L'OIBT soutient de longue date l'innovation par les jeunes dans le cadre de son Programme de bourses, qui a permis à plus de 1 400 professionnels, jeunes ou déjà dans la vie active, de poursuivre leur développement professionnel et d'améliorer leurs perspectives d'emploi.

Outils porteurs de transformation au service d’une bioéconomie fondée sur les forêts

Florian Graichen, Directeur des opérations chez Scion New Zealand, a expliqué comment les technologies émergentes pouvaient stimuler le développement d’une bioéconomie forestière. Il a souligné le rôle que jouent les technologies d'intelligence artificielle (IA) et de transformation avancée en tant que catalyseurs à fort potentiel.

M. Graichen a préconisé l'adoption de l'IA pour divers processus forestiers, notamment le suivi des forêts, la comptabilisation du carbone, le développement de matériaux renouvelables et la gestion du foncier. Il a souligné que l'avenir de la gestion forestière dépendra d'outils de pointe permettant une intégration et une modélisation efficaces des données.

Une fabrique de meubles destinés au marché intérieur en Indonésie . Photo: Tetra Yanuariadi/ITTO

Gestion durable des forêts: étapes ultérieures

Alors que les discussions se poursuivent et que de nouvelles innovations technologiques voient le jour, Mme Satkuru a insisté sur la nécessité d'un effort concerté pour faire progresser une économie forestière durable. Cela implique notamment d'établir des définitions communes, de coordonner les stratégies de communication et d'encourager l'adoption d'innovations qui dotent les pays producteurs et les communautés des outils dont ils ont besoin pour prospérer.

La collaboration entre les pays producteurs et consommateurs est essentielle pour mettre en place une chaîne d'approvisionnement mondiale en bois tropicaux qui soit fondée sur la GDF et pour faire progresser les objectifs de développement durable des Nations Unies, ce tout en répondant aux besoins socio-économiques. 
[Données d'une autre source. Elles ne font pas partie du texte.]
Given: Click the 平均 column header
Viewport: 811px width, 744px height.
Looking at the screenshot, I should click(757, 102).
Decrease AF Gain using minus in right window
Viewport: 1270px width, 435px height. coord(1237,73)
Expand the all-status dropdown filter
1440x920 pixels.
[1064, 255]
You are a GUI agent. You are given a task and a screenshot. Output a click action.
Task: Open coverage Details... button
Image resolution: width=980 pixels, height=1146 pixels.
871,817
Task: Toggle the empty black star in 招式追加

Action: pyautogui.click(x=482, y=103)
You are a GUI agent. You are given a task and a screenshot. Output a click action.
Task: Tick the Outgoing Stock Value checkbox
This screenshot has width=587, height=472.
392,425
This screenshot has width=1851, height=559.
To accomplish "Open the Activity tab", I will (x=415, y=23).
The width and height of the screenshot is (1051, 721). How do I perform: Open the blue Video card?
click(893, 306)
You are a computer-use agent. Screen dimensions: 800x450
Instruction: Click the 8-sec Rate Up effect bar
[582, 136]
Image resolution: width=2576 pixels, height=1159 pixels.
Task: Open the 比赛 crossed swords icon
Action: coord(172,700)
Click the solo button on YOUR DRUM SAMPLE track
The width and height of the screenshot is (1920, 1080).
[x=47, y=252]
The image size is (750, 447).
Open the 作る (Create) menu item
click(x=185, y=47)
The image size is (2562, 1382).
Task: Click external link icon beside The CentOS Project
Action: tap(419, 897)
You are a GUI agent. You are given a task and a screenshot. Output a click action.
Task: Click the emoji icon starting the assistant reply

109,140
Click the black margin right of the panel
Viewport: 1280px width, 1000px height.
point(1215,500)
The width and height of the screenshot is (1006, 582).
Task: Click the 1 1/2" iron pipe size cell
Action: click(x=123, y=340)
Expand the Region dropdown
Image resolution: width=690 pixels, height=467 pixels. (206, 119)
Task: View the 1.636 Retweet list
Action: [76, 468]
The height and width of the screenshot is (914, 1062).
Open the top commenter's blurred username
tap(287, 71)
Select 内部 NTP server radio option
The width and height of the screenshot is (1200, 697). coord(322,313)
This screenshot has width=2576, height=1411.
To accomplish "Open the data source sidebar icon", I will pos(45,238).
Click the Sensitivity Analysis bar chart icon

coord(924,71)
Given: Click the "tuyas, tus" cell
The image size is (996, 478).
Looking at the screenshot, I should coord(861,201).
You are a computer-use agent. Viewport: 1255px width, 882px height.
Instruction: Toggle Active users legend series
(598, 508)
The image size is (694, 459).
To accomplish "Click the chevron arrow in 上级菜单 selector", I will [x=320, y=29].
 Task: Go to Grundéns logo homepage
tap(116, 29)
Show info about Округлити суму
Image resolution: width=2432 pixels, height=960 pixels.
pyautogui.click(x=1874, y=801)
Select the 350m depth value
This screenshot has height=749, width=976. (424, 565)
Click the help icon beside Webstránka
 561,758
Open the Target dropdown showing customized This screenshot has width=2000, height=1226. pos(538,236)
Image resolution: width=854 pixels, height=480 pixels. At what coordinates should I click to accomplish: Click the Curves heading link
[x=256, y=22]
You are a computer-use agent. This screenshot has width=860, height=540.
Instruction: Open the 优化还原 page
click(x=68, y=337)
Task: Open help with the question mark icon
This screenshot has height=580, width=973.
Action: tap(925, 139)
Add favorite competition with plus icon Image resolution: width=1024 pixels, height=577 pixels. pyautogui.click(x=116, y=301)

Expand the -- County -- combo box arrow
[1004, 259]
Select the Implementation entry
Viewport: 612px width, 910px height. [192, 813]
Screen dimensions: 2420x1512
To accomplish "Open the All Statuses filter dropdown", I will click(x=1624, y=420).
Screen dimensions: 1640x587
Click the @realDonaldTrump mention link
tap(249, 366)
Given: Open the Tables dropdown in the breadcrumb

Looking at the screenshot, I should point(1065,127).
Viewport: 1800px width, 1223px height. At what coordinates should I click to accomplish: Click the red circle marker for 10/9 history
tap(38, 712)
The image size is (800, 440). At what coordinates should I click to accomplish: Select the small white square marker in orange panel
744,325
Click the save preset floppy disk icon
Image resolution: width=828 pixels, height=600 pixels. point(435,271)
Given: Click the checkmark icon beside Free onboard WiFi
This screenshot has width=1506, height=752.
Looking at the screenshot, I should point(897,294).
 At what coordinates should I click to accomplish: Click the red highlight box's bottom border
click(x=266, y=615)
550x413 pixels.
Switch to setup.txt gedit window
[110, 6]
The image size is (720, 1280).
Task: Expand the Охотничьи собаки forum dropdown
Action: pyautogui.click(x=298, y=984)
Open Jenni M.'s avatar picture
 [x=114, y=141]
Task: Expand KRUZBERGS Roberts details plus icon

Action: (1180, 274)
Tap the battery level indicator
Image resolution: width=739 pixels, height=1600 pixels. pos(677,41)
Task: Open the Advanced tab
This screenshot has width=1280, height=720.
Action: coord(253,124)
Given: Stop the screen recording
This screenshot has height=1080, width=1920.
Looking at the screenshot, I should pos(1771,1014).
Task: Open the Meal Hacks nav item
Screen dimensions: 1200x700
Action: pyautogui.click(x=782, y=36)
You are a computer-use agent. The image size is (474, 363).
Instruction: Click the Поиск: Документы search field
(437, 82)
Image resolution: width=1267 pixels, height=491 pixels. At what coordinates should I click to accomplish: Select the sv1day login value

Mme Satkuru a souligné l'importance de reconnaître les utilisations des essences à bois moins connues afin de réduire la pression sur les essences commerciales; de soutenir la plantation d'arbres à des fins d'exploitation forestière en complément des forêts naturelles; et de donner la priorité à la coordination de chaînes d'approvisionnement adaptables et acceptables à l'échelle du globe, autant de principes fondamentaux sur lesquels reposent les approches actuelles relatives à la bioéconomie forestière.